--- Start The records ---

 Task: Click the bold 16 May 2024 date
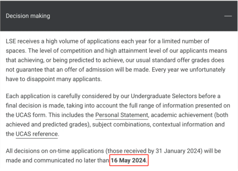point(128,160)
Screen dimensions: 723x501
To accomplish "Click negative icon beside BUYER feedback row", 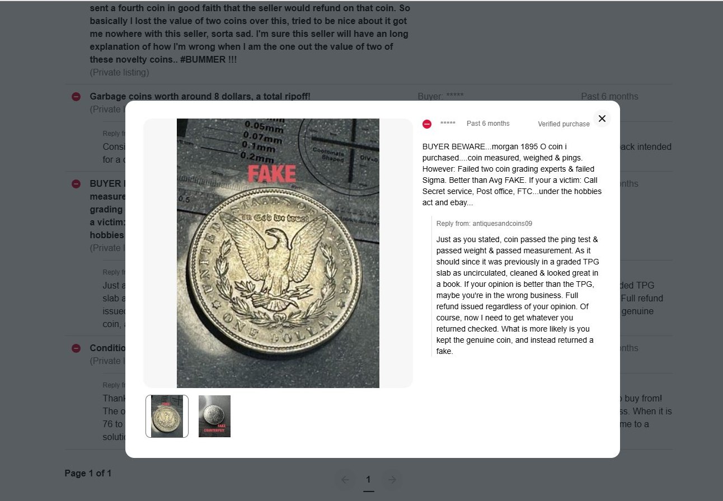I will [76, 184].
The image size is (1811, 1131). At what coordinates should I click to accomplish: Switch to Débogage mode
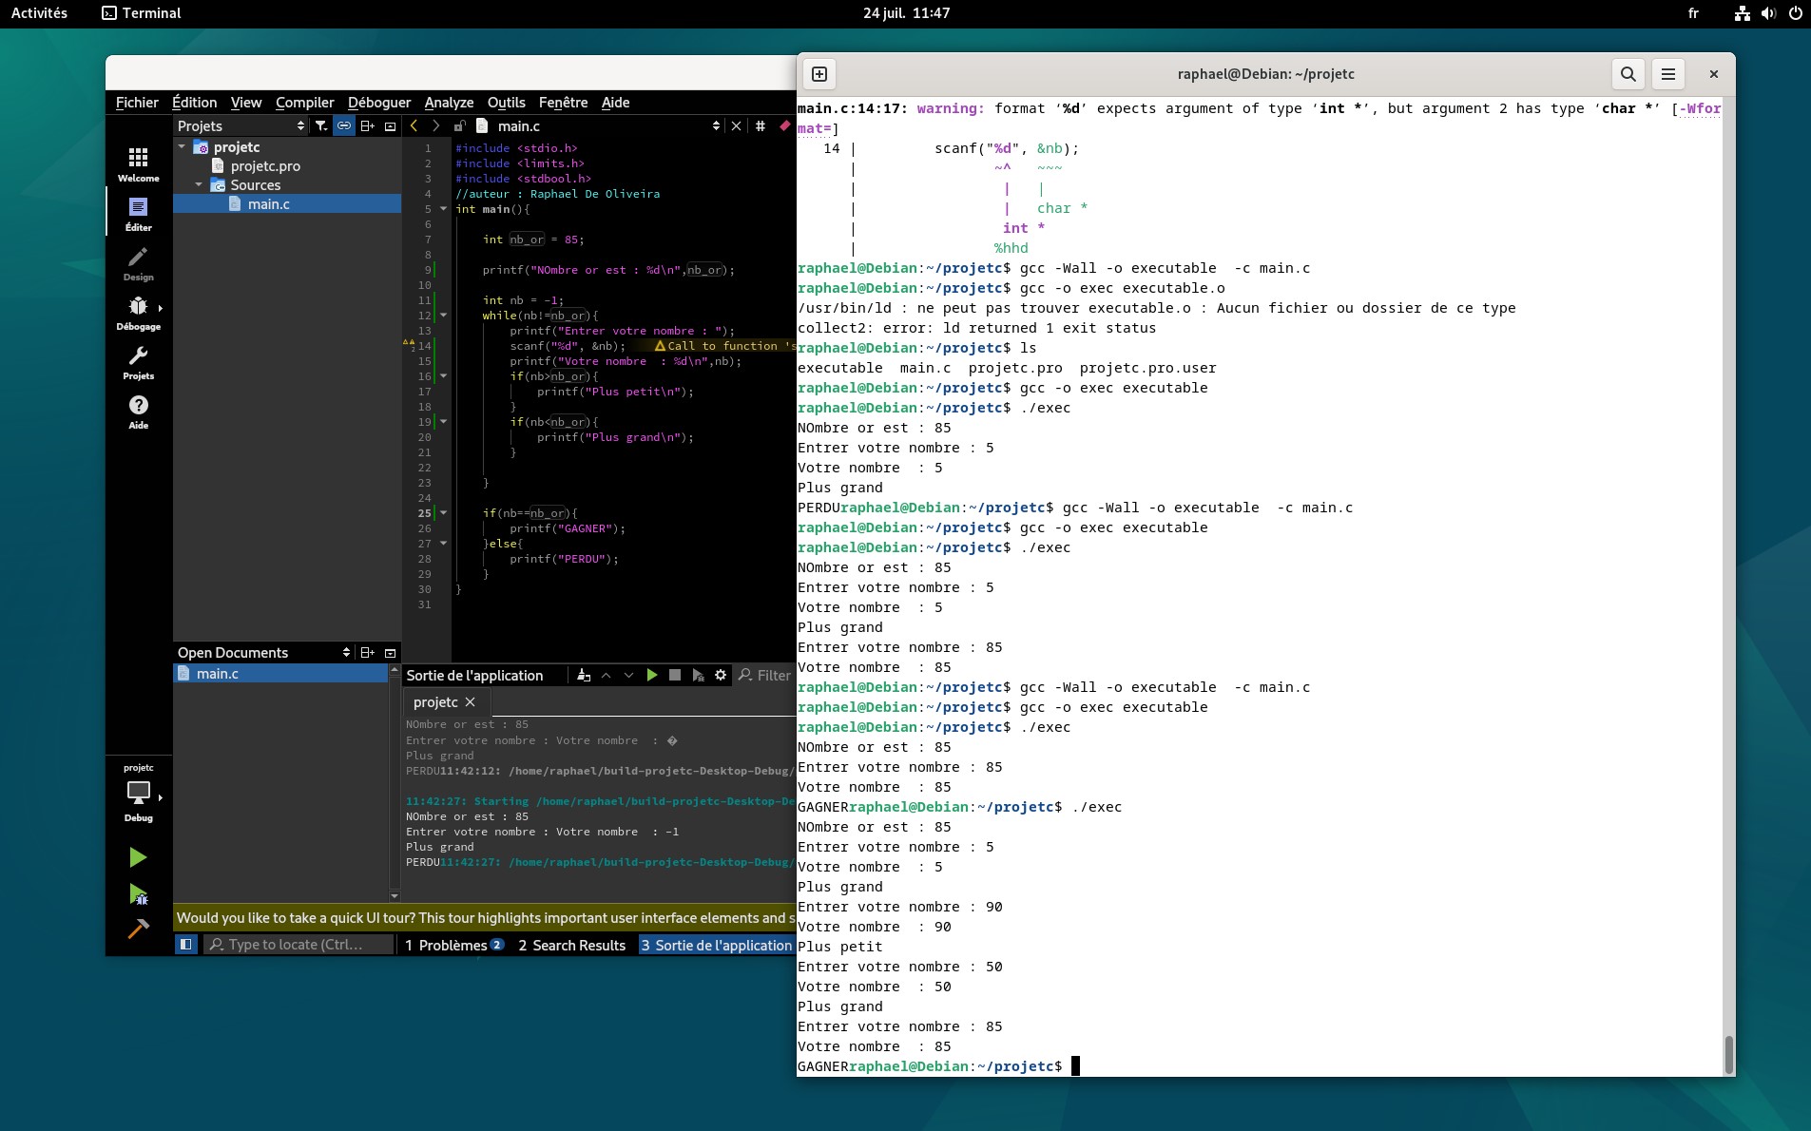coord(138,313)
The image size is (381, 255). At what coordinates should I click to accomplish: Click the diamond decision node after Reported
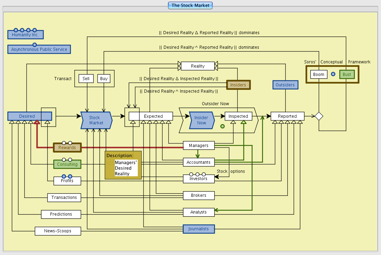coord(319,116)
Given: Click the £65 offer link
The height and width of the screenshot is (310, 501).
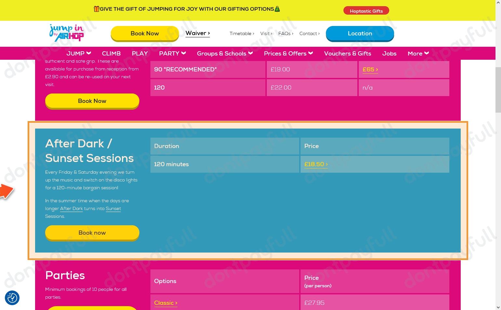Looking at the screenshot, I should [370, 69].
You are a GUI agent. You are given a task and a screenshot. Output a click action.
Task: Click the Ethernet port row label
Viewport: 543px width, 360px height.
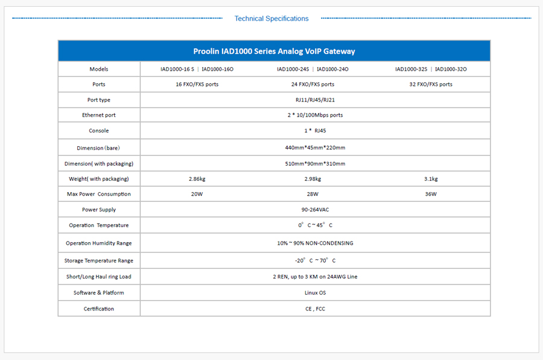click(x=99, y=115)
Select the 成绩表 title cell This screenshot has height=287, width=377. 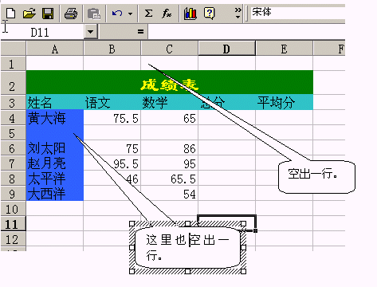pyautogui.click(x=170, y=82)
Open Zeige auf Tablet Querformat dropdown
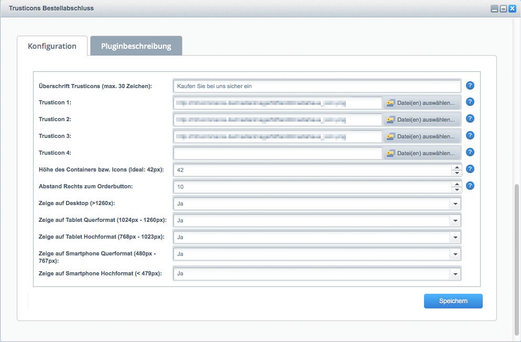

--- End The records ---

▶ _Directive_
Put the stretch of the records above from the line containing "The image size is (381, 255)." through the line containing "Looking at the" into a Markdown table with the columns Row and Line, one row number per line, skipping blank lines and leaving the pictures out.

▶ _Result of this exercise_
| Row | Line |
|---|---|
| 1 | The image size is (381, 255). At what coordinates should I click to accomplish: Click the diamond decision node after Reported |
| 2 | coord(319,116) |
| 3 | Given: Click the £65 offer link |
| 4 | The height and width of the screenshot is (310, 501). |
| 5 | Looking at the screenshot, I should [370, 69]. |